Wordloop Platform
Platform ServicesML (Python)

Architecture Rules

Clean Architecture guidelines for WordLoop Python Core

Architecture Rule: Clean Architecture for WordLoop ML

1. Context & Scope

This rule physically applies our Service Architecture Principles to all Python code within src/wordloop.

We divide the code structurally based on its behavior: the core business logic remains isolated in src/wordloop/core/, inbound traffic is handled by src/wordloop/entrypoints/, and all external integrations belong in src/wordloop/providers/.

2. Architectural Layers (Inward Dependency Flow)

Dependencies must only point INWARD. Inner layers must never import from outer layers.

Domain (src/wordloop/core/domain)

  • Purpose: Business entities and core logic using dataclasses or Pydantic.
  • Zero-Dependency Core: Standard library and Pydantic/Dataclasses only. No I/O.
  • Framework Agnostic Definitions: Models must remain free from database-specific decorators or library-specific types (e.g., avoid SQLAlchemy ORM models here).
  • Universal Vocabulary: Define core application exceptions (src/wordloop/core/exceptions.py) and constants here.
  • Testing: Pure Unit Tests. Verify state transitions and business rules with zero mocks.

Gateways (src/wordloop/core/gateways)

  • Purpose: typing.Protocol or abc.ABC definitions that define capabilities.
  • Contractual Masters: Gateways define what (e.g., store), never how.
  • No Leaky Abstractions: Signatures must use Domain entities. Never reference SDK types (e.g., openai.ChatCompletion) or transport types.
  • The Golden Rule: Use generic names. publish(msg: Message), not send_to_sqs(msg: Message).

Services (src/wordloop/core/services)

  • Purpose: Use-case orchestration. This is where the application "decides" what happens.
  • Dependency Injection: Services depend on Gateways (Protocols/ABCs), not concrete Providers.
  • Protocol Consumer Rule: Services should return concrete Domain objects. If a Service is used by an Entrypoint, the Entrypoint defines the Protocol/Interface it requires from the Service.
  • Transaction Boundaries: Coordinate workflows by fetching data, applying domain logic, and persisting results.

Providers (src/wordloop/providers/)

  • Purpose: Concrete implementations of Gateway interfaces (The "Adapter").
  • Mapping (Domain Alignment): Translates external SDK responses into Domain Entities.
  • Error Wrapping: Catch library-specific errors (e.g., botocore.exceptions.ClientError) and raise a corresponding Core Exception defined in the Domain layer.
  • Testing: Integration Tests only.
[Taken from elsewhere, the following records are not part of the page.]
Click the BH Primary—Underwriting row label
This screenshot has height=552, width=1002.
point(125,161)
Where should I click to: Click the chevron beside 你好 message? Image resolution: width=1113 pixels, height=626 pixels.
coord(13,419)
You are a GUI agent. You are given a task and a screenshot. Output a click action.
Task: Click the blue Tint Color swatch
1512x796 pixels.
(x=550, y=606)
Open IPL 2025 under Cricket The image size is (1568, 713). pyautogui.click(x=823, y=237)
Use testcontainers-python to verify actual I/O against real instances.

Entrypoints (src/wordloop/entrypoints/)

  • Purpose: The interaction layer (FastAPI, CLI).
  • Boundary Validation: Entrypoints validate inputs, map request schemas to Domain objects, and call a Service. They delegate all business decisions to the Core.
  • Testing: Use fastapi.testclient.TestClient with mocked Services to verify routing and status codes.

3. Dependency Injection & State

  • Constructor Injection: Use __init__ for all dependencies.
  • Explicit Lifecycles: Initialize database clients solely at the entrypoint startup (e.g., lifespan in FastAPI) and inject them rather than relying on global singletons.
  • Wiring: All concrete Provider-to-Service wiring happens at the outermost edge (the Entrypoint or a dedicated container.py).
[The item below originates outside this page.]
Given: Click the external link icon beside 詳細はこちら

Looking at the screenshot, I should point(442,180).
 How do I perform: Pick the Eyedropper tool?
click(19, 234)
4. Integrity & System Testing

Bootstrap Verification (The "Smoke" Test)

To ensure the application is wired correctly:

  • Wiring Test: A test in tests/system/test_bootstrap.py that attempts to initialize the full dependency tree.
  • Validation: Ensures that all required environment variables are present and that the DI container (or manual wiring) doesn't fail on startup.

Golden Path System Tests

  • Location: tests/system/.
  • Strategy: Run a live instance of the app (e.g., using uvicorn in a subprocess or TestClient with real providers) against real infrastructure via testcontainers.
  • Zero Mocks: These tests verify the "Golden Thread" from the API route all the way to the database/third-party SDK.
  • Scope: Focus strictly on high-value success paths.

5. Core Engineering Standards

  1. Pydantic Everywhere: Use Pydantic for all data boundaries (Request/Response and Domain).
  2. Structured Logging: Utilize structural logging libraries rather than basic print statements to ensure trace fidelity.
  3. Acyclic Dependencies: Prevent import cycles, as they act as an immediate signal of leaked layer responsibilities.
  4. Strict Boundaries: Maintain clean layers by preventing FastAPI Depends, Request, or SQL Session objects from entering the Service or Domain layers.
  5. Clean Containers: Always ensure container.stop() or similar cleanup is called in pytest fixtures to prevent resource leaks in CI.